Github user srdo commented on the issue:
https://github.com/apache/storm/pull/2492
This breaks the semantics of transactional spouts. Please see
http://storm.apache.org/releases/1.1.1/Trident-spouts.html and the sections
about transactional and opaque spouts here
http://storm.apache.org/releases/1.1.1/Trident-state.html. The latter link
describes exactly you case in the example for why transactional spouts should
not always be used.
> You might be wondering â why wouldn't you just always use a
transactional spout? They're simple and easy to understand. One reason you
might not use one is because they're not necessarily very fault-tolerant. For
example, the way TransactionalTridentKafkaSpout works is the batch for a txid
will contain tuples from all the Kafka partitions for a topic. Once a batch has
been emitted, any time that batch is re-emitted in the future the exact same
set of tuples must be emitted to meet the semantics of transactional spouts.

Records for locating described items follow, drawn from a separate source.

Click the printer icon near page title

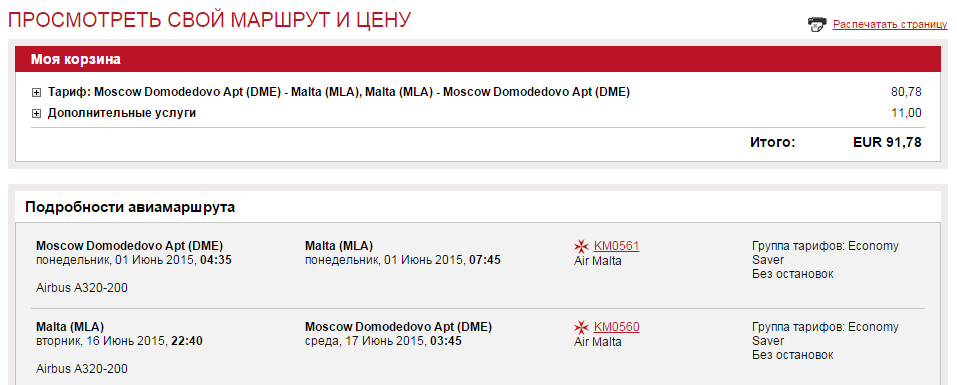(x=817, y=24)
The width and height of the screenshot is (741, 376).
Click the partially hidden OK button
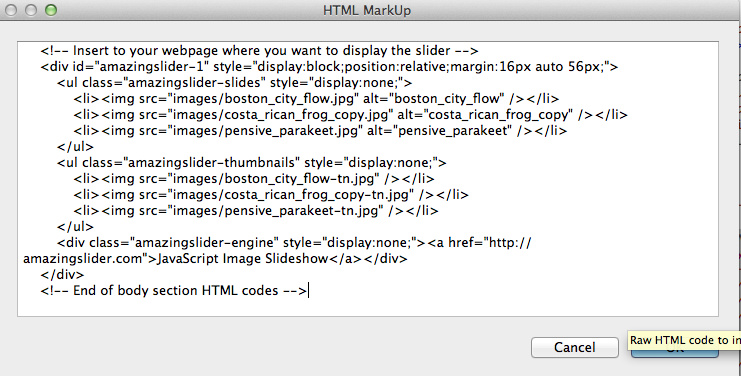tap(675, 354)
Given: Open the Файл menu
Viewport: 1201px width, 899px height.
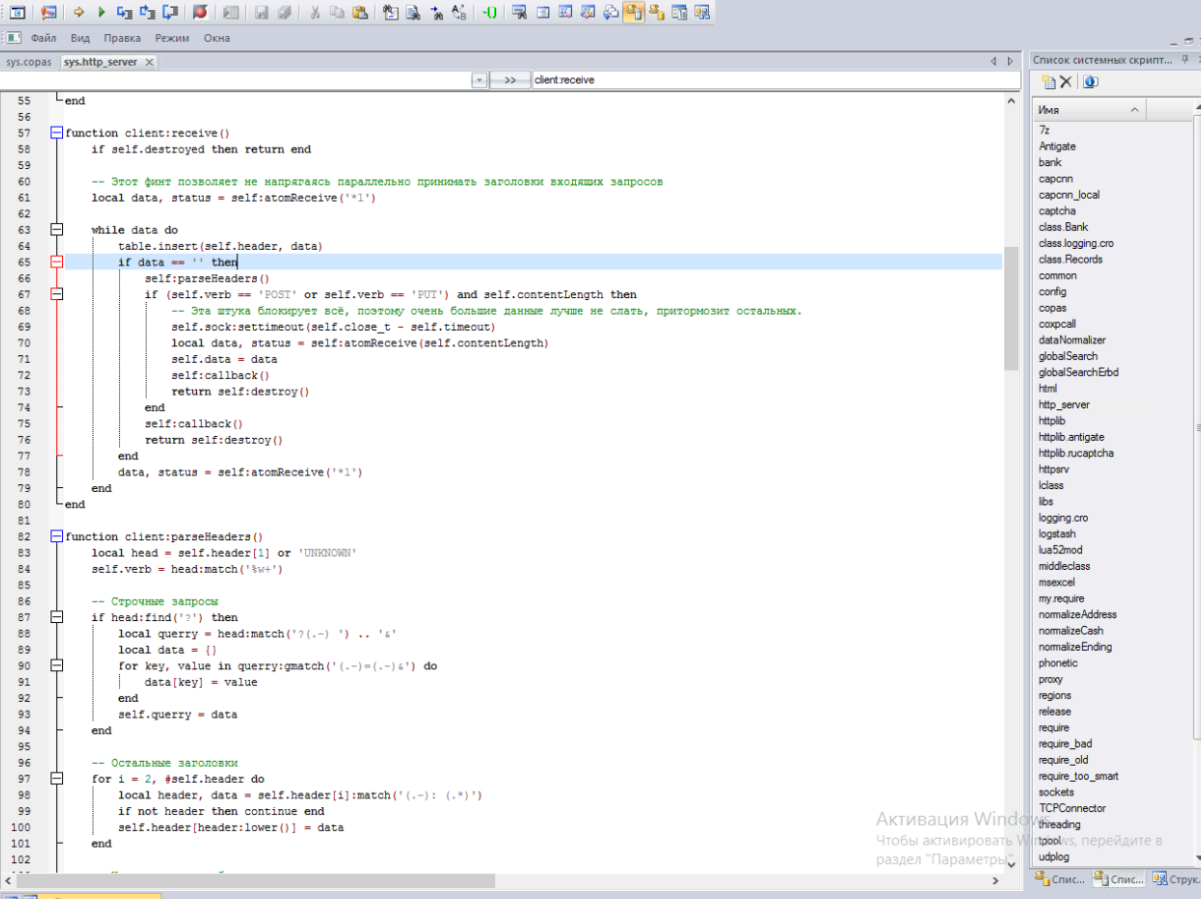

Now suppose a batch is emitted from TransactionalTridentKafkaSpout, the batch
fails to process, and at the same time one of the Kafka nodes goes down. You're
now incapable of replaying the same batch as you did before (since the node is
down and some partitions for the topic are not unavailable), and processing
will halt.
Basically transactional non-opaque spouts guarantee that a given
transaction id always corresponds to the same set of tuples. So for example if
txid = 1 contains tuples [A, B, C], then if txid = 1 is reemitted, it has to
still contain exactly [A, B, C]. This change will break that guarantee, because
if e.g. A, B have been deleted from Kafka, we'll hit the new code and txid = 1
might now contain [C, E, F] instead.
If you need to be able to handle offsets being deleted from Kafka (which is
what you're trying to do with config.usestarttimeifoffsetoutofrange), you need
to instead use an Opaque spout
(https://github.com/apache/storm/blob/master/external/storm-kafka/src/jvm/org/apache/storm/kafka/trident/OpaqueTridentKafkaSpout.java).
---